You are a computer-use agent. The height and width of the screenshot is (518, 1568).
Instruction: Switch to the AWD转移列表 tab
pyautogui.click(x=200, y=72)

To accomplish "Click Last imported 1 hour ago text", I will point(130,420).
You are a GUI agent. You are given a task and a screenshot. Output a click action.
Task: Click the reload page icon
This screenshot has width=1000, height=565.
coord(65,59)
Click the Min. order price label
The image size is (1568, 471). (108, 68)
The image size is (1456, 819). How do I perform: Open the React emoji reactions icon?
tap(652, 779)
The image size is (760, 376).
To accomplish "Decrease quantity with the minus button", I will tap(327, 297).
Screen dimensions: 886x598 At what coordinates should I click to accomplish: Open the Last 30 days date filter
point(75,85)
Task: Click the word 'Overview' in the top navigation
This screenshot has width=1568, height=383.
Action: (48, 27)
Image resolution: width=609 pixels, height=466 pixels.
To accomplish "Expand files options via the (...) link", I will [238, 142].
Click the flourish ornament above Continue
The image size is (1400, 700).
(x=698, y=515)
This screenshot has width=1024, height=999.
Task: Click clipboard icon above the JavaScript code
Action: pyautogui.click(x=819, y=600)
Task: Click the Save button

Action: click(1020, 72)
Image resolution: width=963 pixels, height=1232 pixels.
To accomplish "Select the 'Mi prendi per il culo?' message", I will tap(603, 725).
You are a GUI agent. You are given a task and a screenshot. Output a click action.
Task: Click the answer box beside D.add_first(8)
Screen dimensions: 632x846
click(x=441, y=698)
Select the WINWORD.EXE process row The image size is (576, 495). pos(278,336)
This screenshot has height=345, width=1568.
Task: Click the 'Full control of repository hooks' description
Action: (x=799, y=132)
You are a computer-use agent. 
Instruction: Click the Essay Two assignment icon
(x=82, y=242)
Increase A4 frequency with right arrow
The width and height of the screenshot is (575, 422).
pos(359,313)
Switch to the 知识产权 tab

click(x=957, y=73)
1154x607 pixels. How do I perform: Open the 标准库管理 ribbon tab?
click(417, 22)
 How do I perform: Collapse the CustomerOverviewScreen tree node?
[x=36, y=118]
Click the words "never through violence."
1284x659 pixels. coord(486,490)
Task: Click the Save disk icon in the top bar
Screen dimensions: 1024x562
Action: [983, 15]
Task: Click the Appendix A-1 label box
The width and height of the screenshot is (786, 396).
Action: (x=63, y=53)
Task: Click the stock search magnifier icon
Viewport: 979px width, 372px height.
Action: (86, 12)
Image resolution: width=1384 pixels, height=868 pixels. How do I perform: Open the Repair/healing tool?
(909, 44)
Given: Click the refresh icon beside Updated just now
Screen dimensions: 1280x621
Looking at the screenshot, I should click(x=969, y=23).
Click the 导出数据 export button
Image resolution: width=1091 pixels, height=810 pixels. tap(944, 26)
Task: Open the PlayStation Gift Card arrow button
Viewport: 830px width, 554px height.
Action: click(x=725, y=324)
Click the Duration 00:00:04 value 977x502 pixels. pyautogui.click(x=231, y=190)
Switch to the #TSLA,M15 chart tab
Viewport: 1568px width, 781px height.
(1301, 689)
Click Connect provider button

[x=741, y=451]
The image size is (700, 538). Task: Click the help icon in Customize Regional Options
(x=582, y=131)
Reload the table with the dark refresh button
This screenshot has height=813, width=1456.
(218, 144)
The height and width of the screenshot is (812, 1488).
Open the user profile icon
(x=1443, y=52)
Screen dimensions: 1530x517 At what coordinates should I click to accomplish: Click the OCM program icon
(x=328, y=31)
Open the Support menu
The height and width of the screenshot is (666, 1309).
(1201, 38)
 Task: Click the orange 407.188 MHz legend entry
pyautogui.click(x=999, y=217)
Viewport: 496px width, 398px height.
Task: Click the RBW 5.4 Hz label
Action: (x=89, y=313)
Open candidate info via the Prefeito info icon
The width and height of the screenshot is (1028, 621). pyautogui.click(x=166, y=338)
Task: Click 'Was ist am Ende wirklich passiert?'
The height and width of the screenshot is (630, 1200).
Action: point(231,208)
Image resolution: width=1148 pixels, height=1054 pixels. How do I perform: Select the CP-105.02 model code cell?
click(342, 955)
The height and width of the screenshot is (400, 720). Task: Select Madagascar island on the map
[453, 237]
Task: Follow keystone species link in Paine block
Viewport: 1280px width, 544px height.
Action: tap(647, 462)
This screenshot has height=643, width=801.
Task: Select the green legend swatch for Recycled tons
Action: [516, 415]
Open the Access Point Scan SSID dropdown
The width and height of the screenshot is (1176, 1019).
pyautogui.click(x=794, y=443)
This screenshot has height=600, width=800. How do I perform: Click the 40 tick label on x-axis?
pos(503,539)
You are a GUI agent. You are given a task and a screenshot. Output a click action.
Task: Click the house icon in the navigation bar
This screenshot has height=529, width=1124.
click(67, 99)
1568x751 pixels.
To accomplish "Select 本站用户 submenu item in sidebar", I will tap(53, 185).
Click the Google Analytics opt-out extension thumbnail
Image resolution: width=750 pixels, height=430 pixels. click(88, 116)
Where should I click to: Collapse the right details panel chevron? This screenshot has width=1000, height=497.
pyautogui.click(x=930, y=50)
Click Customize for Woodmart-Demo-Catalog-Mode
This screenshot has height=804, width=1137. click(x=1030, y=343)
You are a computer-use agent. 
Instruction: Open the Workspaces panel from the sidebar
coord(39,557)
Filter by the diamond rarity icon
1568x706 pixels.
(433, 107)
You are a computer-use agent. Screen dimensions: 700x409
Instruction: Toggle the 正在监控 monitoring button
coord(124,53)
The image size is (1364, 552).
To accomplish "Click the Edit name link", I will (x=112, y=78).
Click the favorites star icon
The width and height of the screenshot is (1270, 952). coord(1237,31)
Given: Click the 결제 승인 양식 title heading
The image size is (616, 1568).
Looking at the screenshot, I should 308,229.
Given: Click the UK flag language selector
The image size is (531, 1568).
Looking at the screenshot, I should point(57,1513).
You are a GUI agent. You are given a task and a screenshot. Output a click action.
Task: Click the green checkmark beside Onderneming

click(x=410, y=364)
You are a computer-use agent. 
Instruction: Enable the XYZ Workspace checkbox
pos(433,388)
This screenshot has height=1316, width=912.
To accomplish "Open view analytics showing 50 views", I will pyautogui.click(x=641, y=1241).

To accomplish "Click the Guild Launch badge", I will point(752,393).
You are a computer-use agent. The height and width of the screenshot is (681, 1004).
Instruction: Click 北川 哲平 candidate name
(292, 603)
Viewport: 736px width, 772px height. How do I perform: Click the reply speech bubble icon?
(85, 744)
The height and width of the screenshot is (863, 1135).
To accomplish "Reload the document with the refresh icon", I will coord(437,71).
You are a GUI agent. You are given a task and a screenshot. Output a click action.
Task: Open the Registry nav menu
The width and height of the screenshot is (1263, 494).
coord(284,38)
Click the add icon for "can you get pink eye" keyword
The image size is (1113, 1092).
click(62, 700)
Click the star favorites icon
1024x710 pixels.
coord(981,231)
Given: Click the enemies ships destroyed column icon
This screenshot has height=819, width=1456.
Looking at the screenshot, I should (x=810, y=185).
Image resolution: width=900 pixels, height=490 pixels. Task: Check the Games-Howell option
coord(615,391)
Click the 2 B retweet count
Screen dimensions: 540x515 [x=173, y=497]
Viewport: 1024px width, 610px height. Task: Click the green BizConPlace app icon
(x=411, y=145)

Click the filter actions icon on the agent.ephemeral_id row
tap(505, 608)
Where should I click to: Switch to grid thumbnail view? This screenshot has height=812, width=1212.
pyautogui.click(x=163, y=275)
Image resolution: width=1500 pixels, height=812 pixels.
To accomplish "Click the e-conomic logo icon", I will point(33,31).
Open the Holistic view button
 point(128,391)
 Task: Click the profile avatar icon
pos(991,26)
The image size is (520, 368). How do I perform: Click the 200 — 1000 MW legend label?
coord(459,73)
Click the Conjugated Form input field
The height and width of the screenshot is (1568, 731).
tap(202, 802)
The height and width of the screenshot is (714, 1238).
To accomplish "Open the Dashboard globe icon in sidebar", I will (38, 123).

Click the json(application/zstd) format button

***

**What is being asked:** Lines before the one containing "Image resolution: width=1500" are not wanted; please set down that line and every line after it through the end of the material, exactly.

**Response to this exercise:**
Image resolution: width=1500 pixels, height=812 pixels.
To accomplish "Click the e-conomic logo icon", I will point(33,31).
Open the Holistic view button
 point(128,391)
 Task: Click the profile avatar icon
pos(991,26)
The image size is (520, 368). How do I perform: Click the 200 — 1000 MW legend label?
coord(459,73)
Click the Conjugated Form input field
The height and width of the screenshot is (1568, 731).
tap(202, 802)
The height and width of the screenshot is (714, 1238).
To accomplish "Open the Dashboard globe icon in sidebar", I will (38, 123).

Click the json(application/zstd) format button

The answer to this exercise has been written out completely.